Es bien conocida la historia de ese aristócrata inglés de la segunda mitad del siglo XVIII, Montagu, el cuarto conde de Sanswich -castellanizado, ‘sánduche’ – quien obsesionado por los juegos de azar y para no abandonar las mesas ni siquiera por la hora del almuerzo, mandaba disponer un buen pedazo de carne entre dos rebanadas de pan, a partir de 1778 (Asimov).
Desde entonces, y muy gráficamente, se suele llamar a la clase media -profesiones, burócratas, comerciantes, pequeños agricultores, etc.- comprimida y a veces triturada entre los poderosos y los más pobres, como la clase sánduche.
Modernamente enfrenta muchos peligros. Uno es el de la inflación de los precios cuando la política económica general no tiene entre uno de sus objetivos fundamentales el aumento de la producción interna de bienes y servicios. Cuando tal sucede, la clase media se perjudica de manera doble: ni se beneficia de las elevaciones como los grandes empresarios, ni tampoco de los reajustes de salarios como los más pobres, sino todo lo contrario.
Otra arma terrible enfilada contra la clase sánduche es la de los impuestos indirectos, creados al ocurrir los ‘paquetazos’ de medidas que intentan resolver el déficit fiscal.

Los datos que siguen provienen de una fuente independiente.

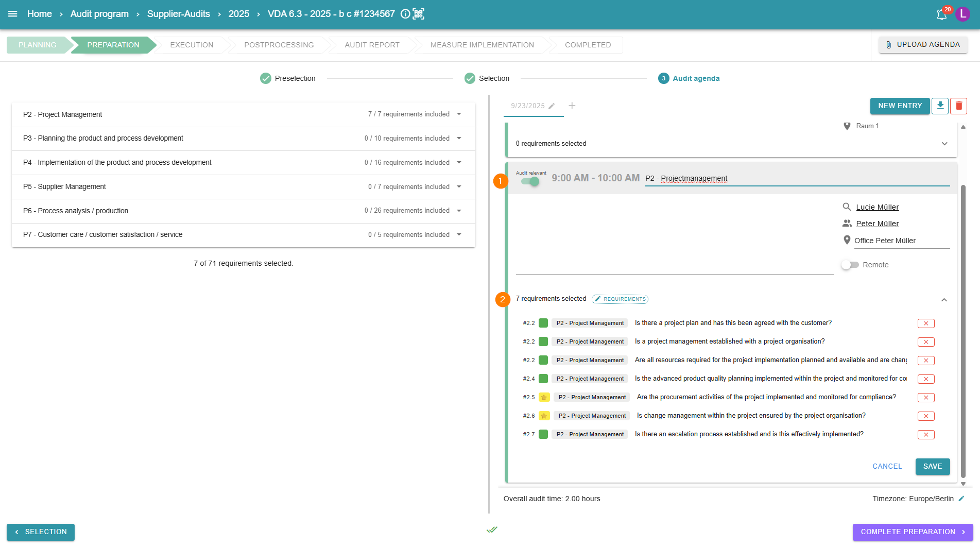Open the hamburger navigation menu
This screenshot has height=547, width=980.
(x=13, y=14)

Cierto que estos gravámenes -los establecidos sobre el consumo, sobre las importaciones, sobre artículos a los que se declara como suntuarios, etc.- son más fáciles de cobrar pero, como se fijan idénticas tarifas para todos, pese a las abismales diferencias en los ingresos de las familias, tienen efectos del todo injustos y empeoran la insatisfactoria distribución de la riqueza común.
O sea que proceden de manera contraria a cualquier intención de justicia social, mientras que los impuestos llamados ‘directos’ -a la renta, las herencias, etc.- sí toman en cuenta la situación específica de cada contribuyente y, según esta las tarifas van en aumento: es lo que se llama la tabla progresiva, mientras mayor sea la prosperidad de cada individuo. Entonces consiguen finalidades equitativas, como los países escandinavos, si bien la verificación del aporte de cada contribuyente es más difícil de establecer y se presta a fenómenos de corrupción y fraudes, bastante frecuentes en cualquier latitud del planeta.

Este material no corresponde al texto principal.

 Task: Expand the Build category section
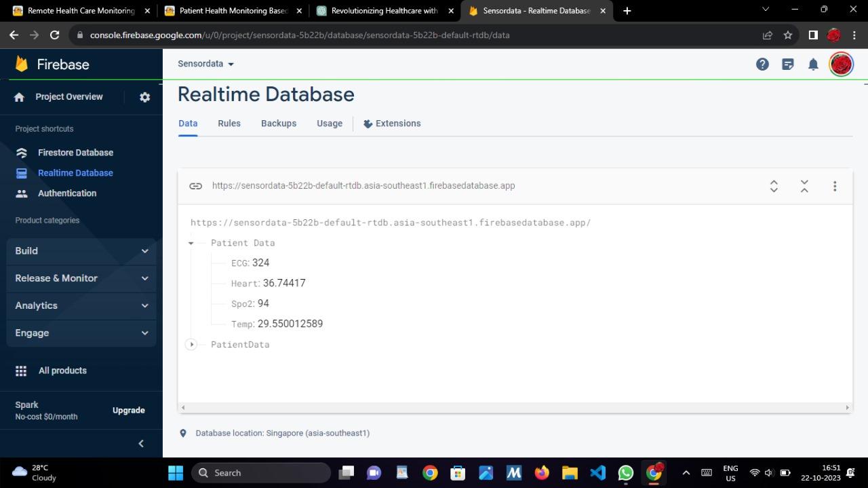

Cuando se atiende los gastos públicos, es imperativo disponer la más estricta disciplina y verdadera austeridad de egresos, particularmente ‘corrientes’ o de ‘servicios’, para alcanzar el deseado equilibrio del Presupuesto, la balanza de pagos, el comercio exterior, etc. si no se quiere originar catastróficos daños.

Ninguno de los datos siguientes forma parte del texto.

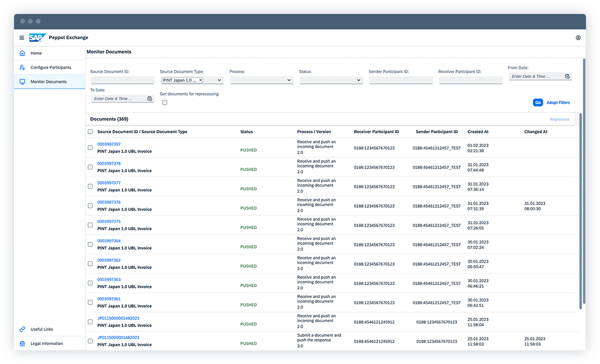Open the To Date calendar picker
Viewport: 600px width, 364px height.
(149, 98)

Por desgracia las modificaciones tributarias que se han enunciado para aumentar los ingresos fiscales caen de lleno en la categoría de los impuestos ‘indirectos’; con sus previsibles efectos. Cabe entonces esperar que Ejecutivo y Legislativo actúen con ponderación y que el avance del precio internacional del petróleo haga innecesarios los nuevos e indeseables impuestos ‘indirectos’.